Recommendations for the 2012-2013 influenza season were recently published by the Advisory Committee on Immunization Practices. The recommendations include an updated vaccination schedule for children and information on virus strains, seizures, and egg allergy.
Recommendations for the 2012-2013 influenza season were recently published by the Advisory Committee on Immunization Practices (ACIP). The recommendations, which include an updated vaccination schedule for children and information on virus strains, seizures, and egg allergy, appear in the August 17 issue of the Morbidity and Mortality Weekly Report.
U.S. influenza vaccines for 2012-2013 will contain A/California/7/2009 (H1N1)-like, A/Victoria/361/2011 (H3N2)-like, and B/Wisconsin/1/2010-like (Yamagata lineage) antigens. The influenza A(H3N2) and B antigens differ from those included in the 2010-2011 and 2011-2012 seasonal vaccine antigens, while the influenza A(H1N1) vaccine virus strain was included in the 2009(H1N1) monovalent pandemic vaccine and the 2010-2011 and 2011-2012 seasonal vaccines, according to the authors.

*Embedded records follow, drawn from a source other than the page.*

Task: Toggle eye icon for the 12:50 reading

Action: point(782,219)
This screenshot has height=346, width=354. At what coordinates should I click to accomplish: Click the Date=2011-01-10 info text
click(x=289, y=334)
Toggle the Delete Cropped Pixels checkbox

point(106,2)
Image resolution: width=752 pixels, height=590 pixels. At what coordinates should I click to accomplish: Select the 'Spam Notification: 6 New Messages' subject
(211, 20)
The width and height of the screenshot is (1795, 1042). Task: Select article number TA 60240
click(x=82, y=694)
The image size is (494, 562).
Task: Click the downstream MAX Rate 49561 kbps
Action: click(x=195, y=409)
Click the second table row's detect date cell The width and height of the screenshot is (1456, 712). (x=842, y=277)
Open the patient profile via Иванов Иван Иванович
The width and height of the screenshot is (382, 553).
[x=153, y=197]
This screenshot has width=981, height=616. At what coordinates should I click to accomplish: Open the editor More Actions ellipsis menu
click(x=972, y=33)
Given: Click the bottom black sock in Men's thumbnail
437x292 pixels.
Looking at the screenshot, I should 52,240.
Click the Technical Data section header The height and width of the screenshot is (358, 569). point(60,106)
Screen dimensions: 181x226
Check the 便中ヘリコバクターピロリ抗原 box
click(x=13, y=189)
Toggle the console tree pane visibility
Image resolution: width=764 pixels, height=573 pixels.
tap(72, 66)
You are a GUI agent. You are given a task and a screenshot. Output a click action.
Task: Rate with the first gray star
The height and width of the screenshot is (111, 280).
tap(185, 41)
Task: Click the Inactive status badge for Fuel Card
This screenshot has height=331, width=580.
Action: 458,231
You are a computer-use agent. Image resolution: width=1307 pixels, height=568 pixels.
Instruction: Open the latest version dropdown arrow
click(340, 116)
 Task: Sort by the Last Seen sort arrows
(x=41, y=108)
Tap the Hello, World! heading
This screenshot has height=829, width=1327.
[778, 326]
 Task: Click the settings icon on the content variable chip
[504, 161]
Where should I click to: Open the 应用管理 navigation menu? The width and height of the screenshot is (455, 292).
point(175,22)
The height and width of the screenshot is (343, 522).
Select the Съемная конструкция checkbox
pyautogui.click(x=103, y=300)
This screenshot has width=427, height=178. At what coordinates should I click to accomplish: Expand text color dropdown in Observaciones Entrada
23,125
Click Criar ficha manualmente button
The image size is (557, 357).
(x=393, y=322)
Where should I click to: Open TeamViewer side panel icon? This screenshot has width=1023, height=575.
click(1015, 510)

Vaccination schedule for children
Children aged 6 months through 8 years require 2 doses of influenza vaccine (administered a minimum of 4 weeks apart) during their first season of vaccination.
Children aged 6 months through 8 years need only 1 dose of vaccine in 2012-2013 if they received a total of 2 or more doses of seasonal vaccine since July 1, 2010. Children who did not receive a total of 2 or more doses of seasonal vaccine since July 1, 2010, require 2 doses in 2012-2013, since they may not have received a vaccine containing 2009(H1N1) antigen.
Due to reports of an increased risk for fever and febrile seizures in young children in Australia associated with a 2010 Southern Hemisphere vaccine that was produced by CSL Biotherapies, ACIP does not recommend the U.S.-licensed CSL Biotherapies' TIV, Afluria, for children aged <9 years.
For the 2012-2013 influenza season, ACIP recommends that individuals with a history of egg allergy who have experienced only hives after exposure to egg should receive influenza vaccine. However, TIV rather than LAIV should be used; and recipients should be observed for at least 30 minutes for signs of a reaction after administration of each dose. Individuals who report having had reactions to egg involving such symptoms as angioedema, respiratory distress, lightheadedness, or recurrent emesis; or who required epinephrine or another emergency medical intervention, particularly those that occurred immediately or within a short time (minutes to hours) after egg exposure, should be referred to a physician with expertise in the management of allergic conditions for further risk assessment.
The authors note that FDA approved a new seasonal quadrivalent vaccine in February 2012, called LAIV, FluMist Quadrivalent (MedImmune). However, it is not anticipated to be available until the 2013-2014 influenza season.